[Saved data entries]
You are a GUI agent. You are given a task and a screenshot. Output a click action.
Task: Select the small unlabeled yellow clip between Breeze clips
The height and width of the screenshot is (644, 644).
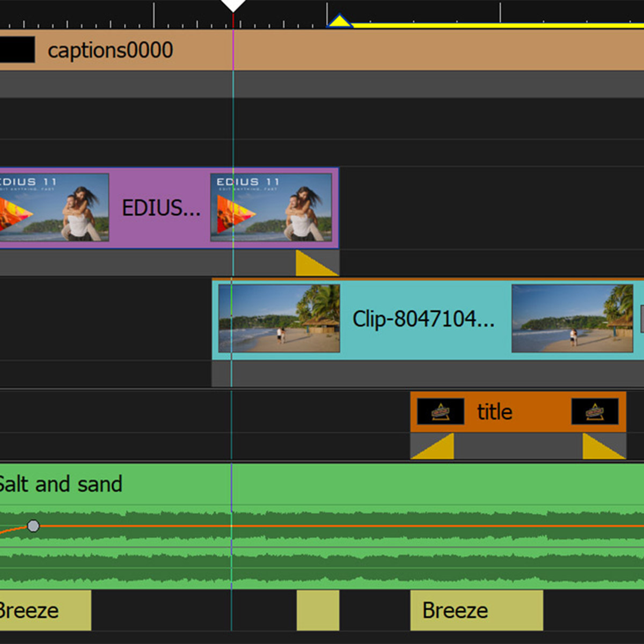point(318,610)
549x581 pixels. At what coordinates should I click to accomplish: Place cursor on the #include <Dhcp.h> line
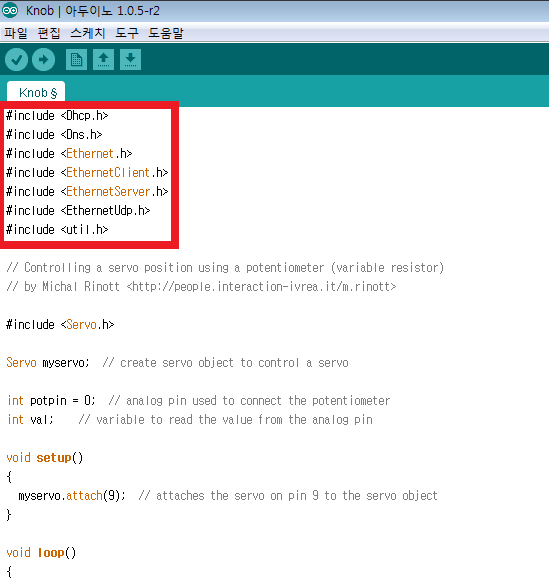point(57,116)
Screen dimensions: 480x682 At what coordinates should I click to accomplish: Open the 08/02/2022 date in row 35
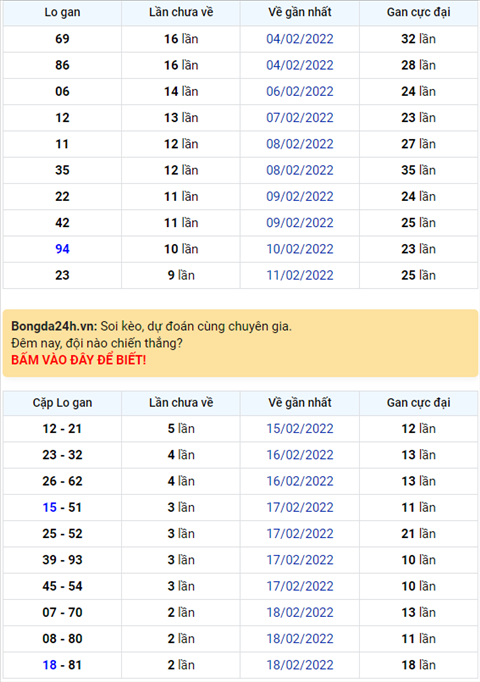300,170
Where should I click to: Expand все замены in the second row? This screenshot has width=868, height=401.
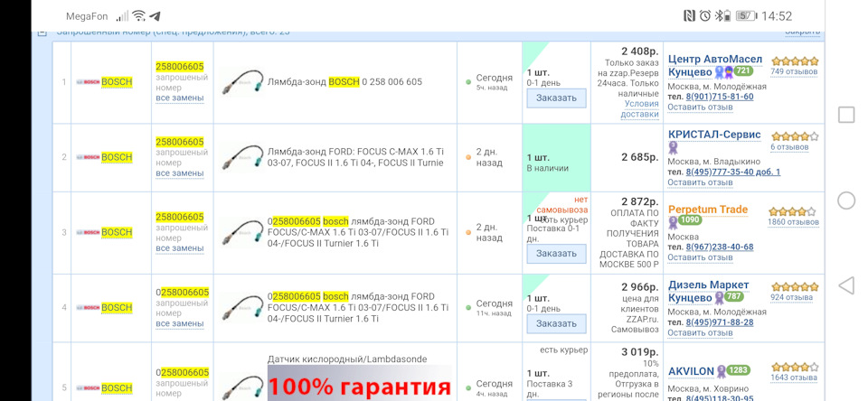click(180, 173)
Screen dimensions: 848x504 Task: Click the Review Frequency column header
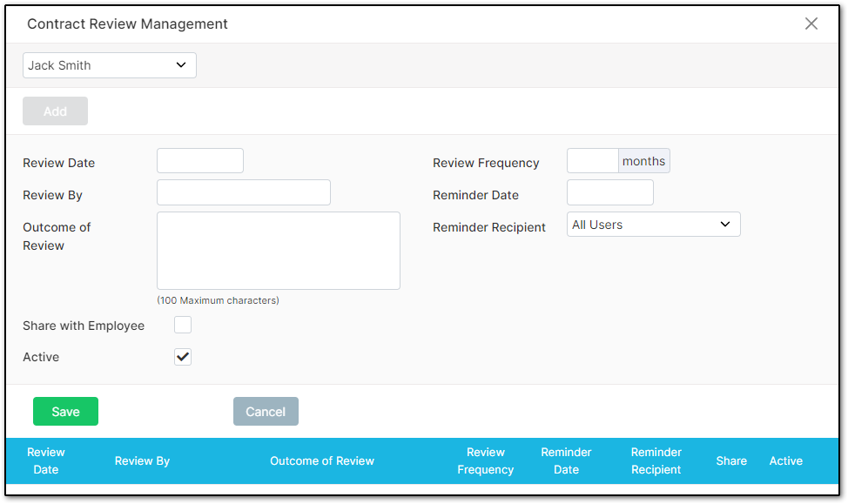click(486, 460)
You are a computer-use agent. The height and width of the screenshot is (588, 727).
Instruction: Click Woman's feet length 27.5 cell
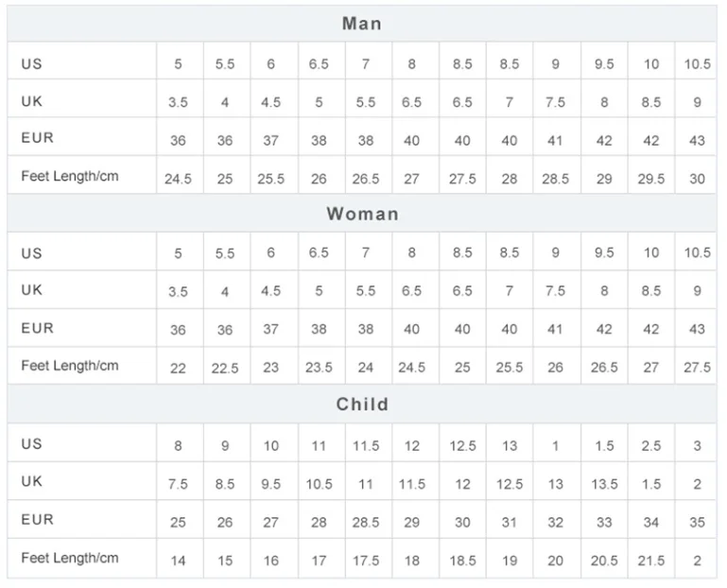coord(697,368)
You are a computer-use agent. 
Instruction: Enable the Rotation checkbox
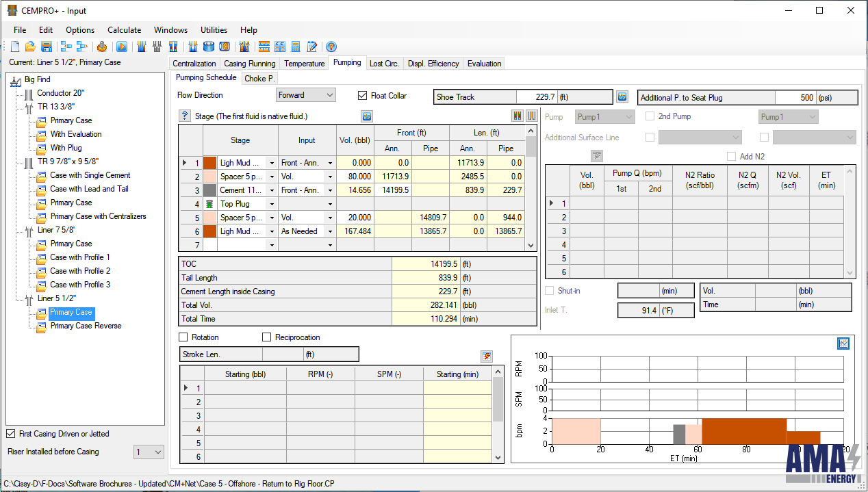pos(183,337)
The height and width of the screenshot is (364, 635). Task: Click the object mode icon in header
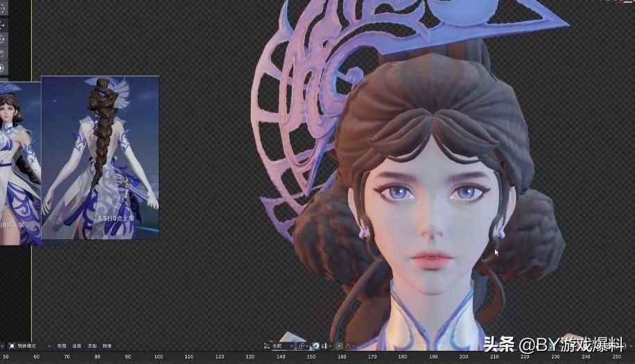click(11, 345)
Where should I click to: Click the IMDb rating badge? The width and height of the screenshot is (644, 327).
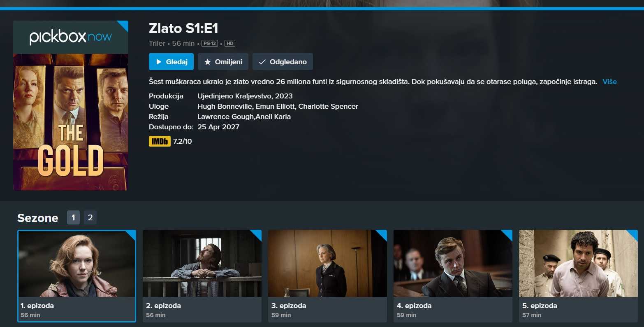pos(160,141)
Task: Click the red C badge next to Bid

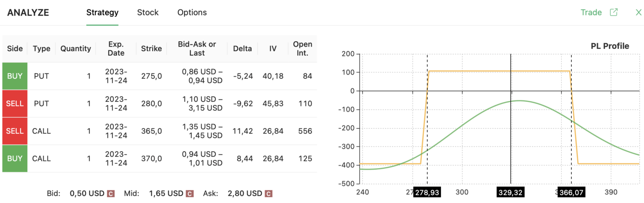Action: tap(111, 194)
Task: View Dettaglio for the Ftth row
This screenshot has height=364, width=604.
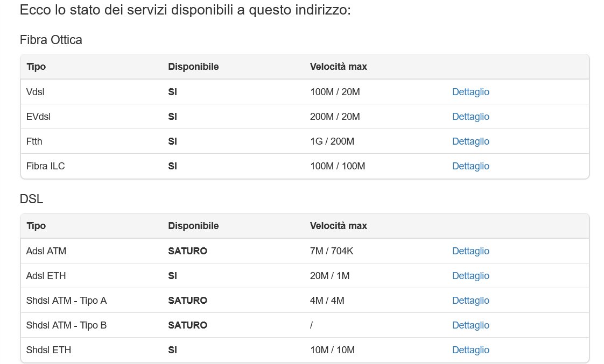Action: (470, 141)
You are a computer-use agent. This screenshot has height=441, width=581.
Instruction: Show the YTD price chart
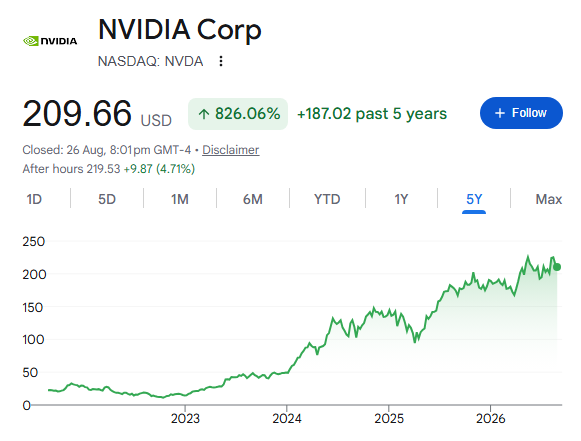[327, 199]
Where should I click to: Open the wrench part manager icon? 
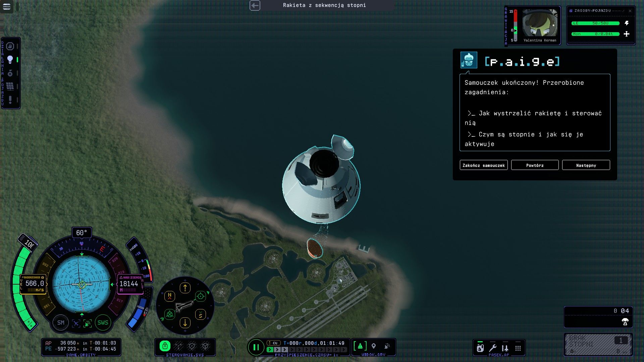(493, 348)
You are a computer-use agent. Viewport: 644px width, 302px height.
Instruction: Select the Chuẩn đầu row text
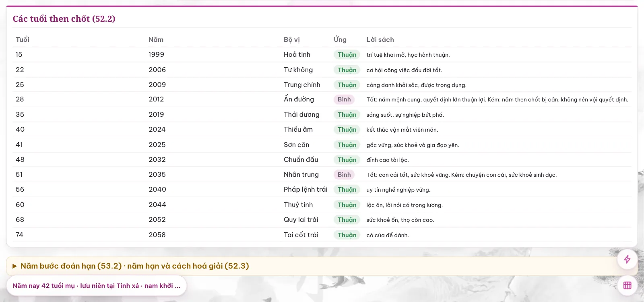pyautogui.click(x=301, y=159)
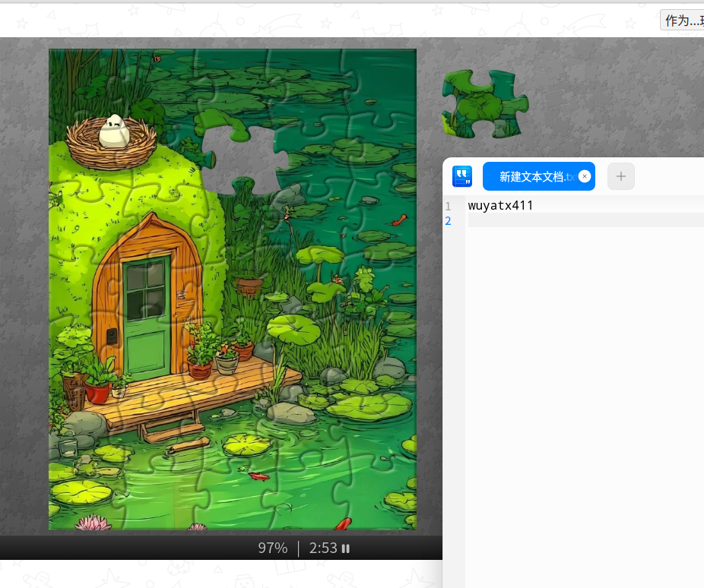Click line number 2 in the gutter

pyautogui.click(x=449, y=221)
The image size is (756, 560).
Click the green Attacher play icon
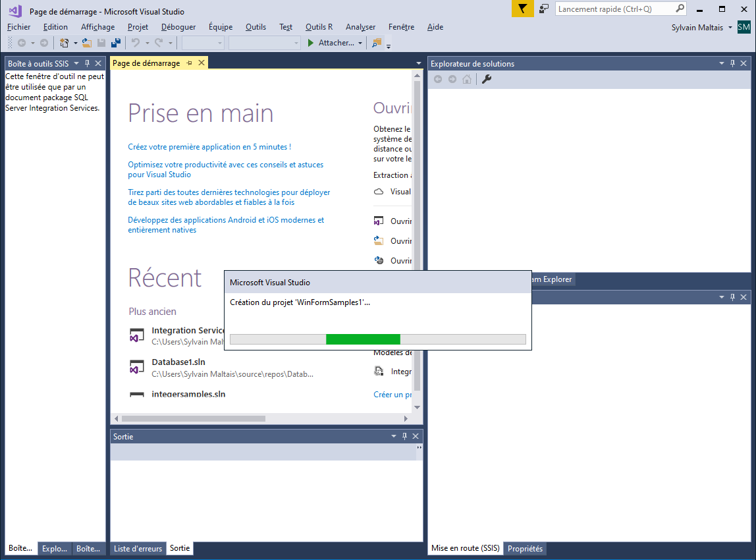(x=311, y=43)
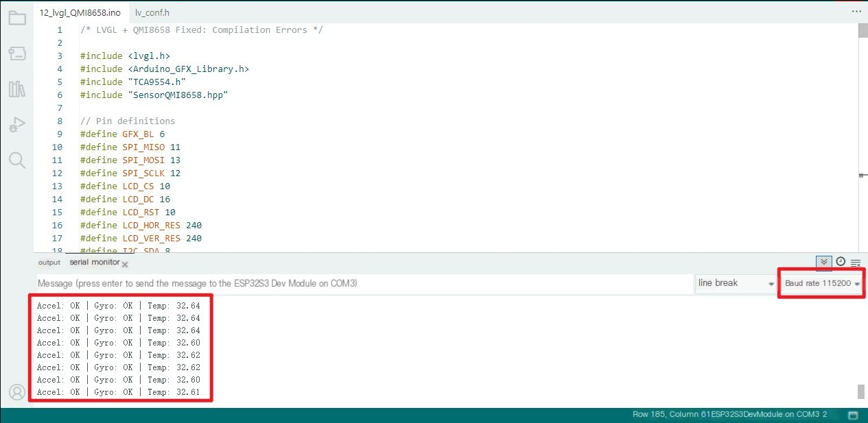Open the Boards Manager sidebar icon
Screen dimensions: 868x423
(x=17, y=53)
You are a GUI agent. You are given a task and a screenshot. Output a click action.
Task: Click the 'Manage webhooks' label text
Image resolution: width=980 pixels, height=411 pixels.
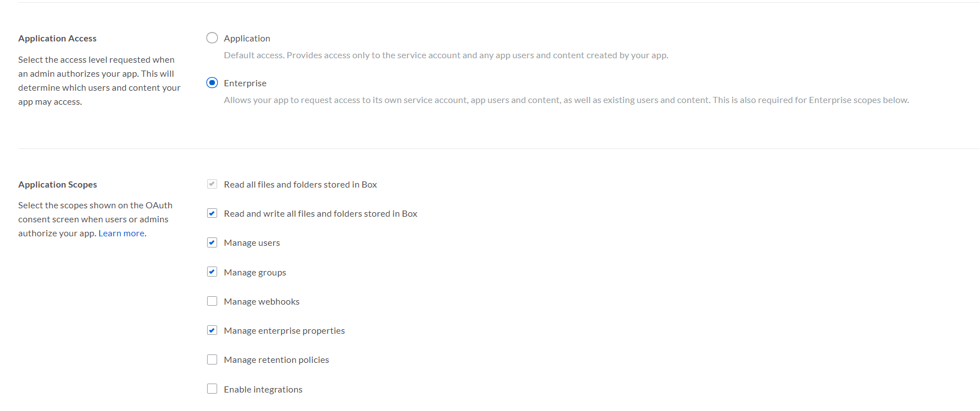coord(261,302)
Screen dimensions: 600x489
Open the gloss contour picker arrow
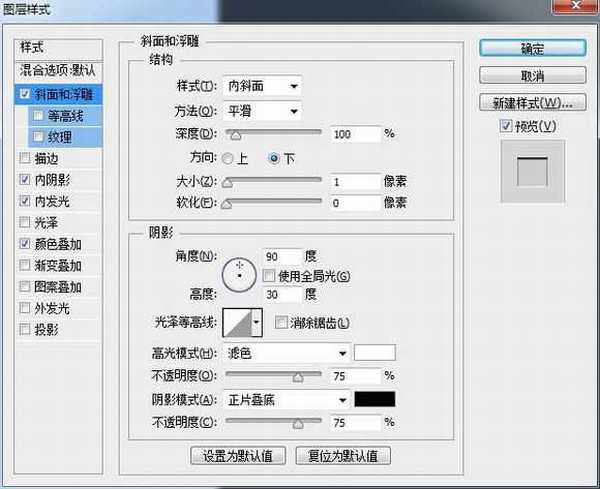257,322
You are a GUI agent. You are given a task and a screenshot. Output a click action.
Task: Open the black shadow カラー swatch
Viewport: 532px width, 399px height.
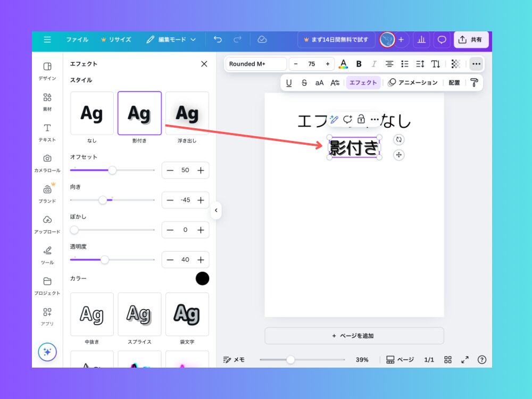(202, 278)
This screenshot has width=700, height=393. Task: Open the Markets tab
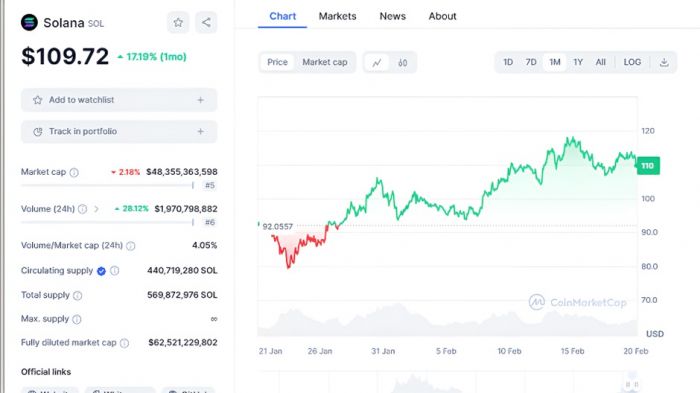(338, 16)
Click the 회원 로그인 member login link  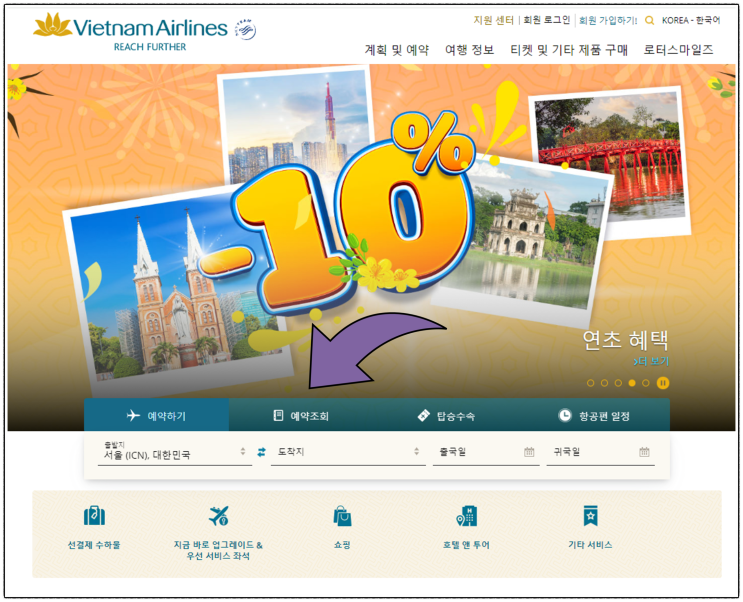coord(546,20)
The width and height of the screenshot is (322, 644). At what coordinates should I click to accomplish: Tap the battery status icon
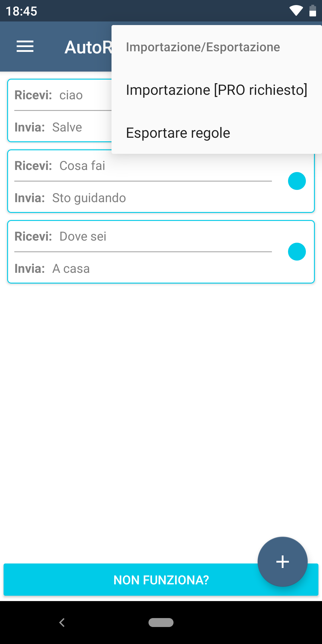(x=312, y=11)
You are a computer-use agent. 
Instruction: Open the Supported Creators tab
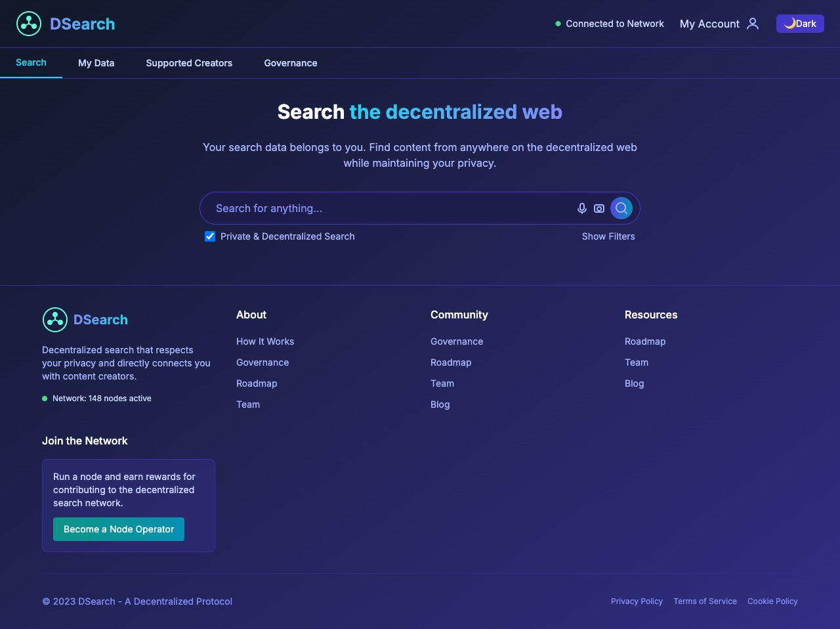click(x=189, y=62)
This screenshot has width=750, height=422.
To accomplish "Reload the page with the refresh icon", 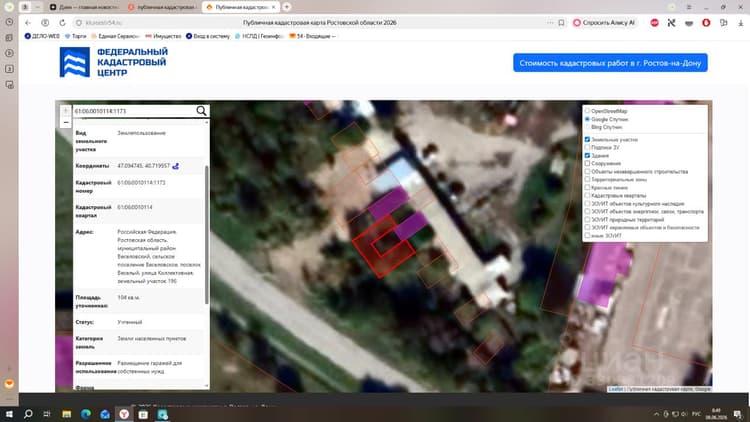I will point(62,22).
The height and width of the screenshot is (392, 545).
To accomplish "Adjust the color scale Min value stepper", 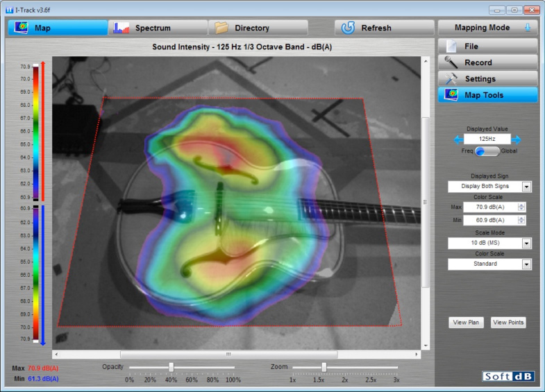I will pyautogui.click(x=521, y=221).
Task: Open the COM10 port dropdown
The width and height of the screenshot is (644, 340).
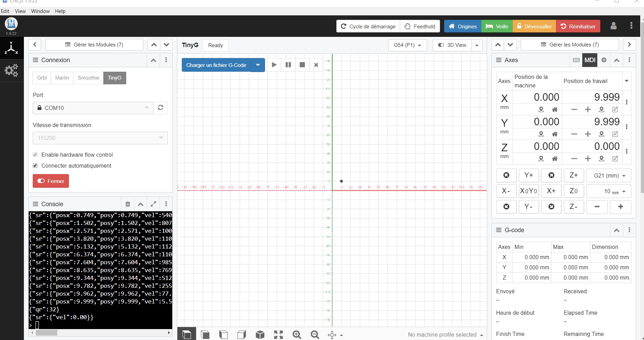Action: point(93,108)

§ Required work
Where a line above contains the word "computer", copy that line.

§ Answer section
You are a computer-use agent. The height and width of the screenshot is (588, 727).
You are a computer-use agent. 
You are a computer-use agent. This screenshot has height=441, width=581.
You are a computer-use agent. Viewport: 644px width, 302px height.
You are a computer-use agent. 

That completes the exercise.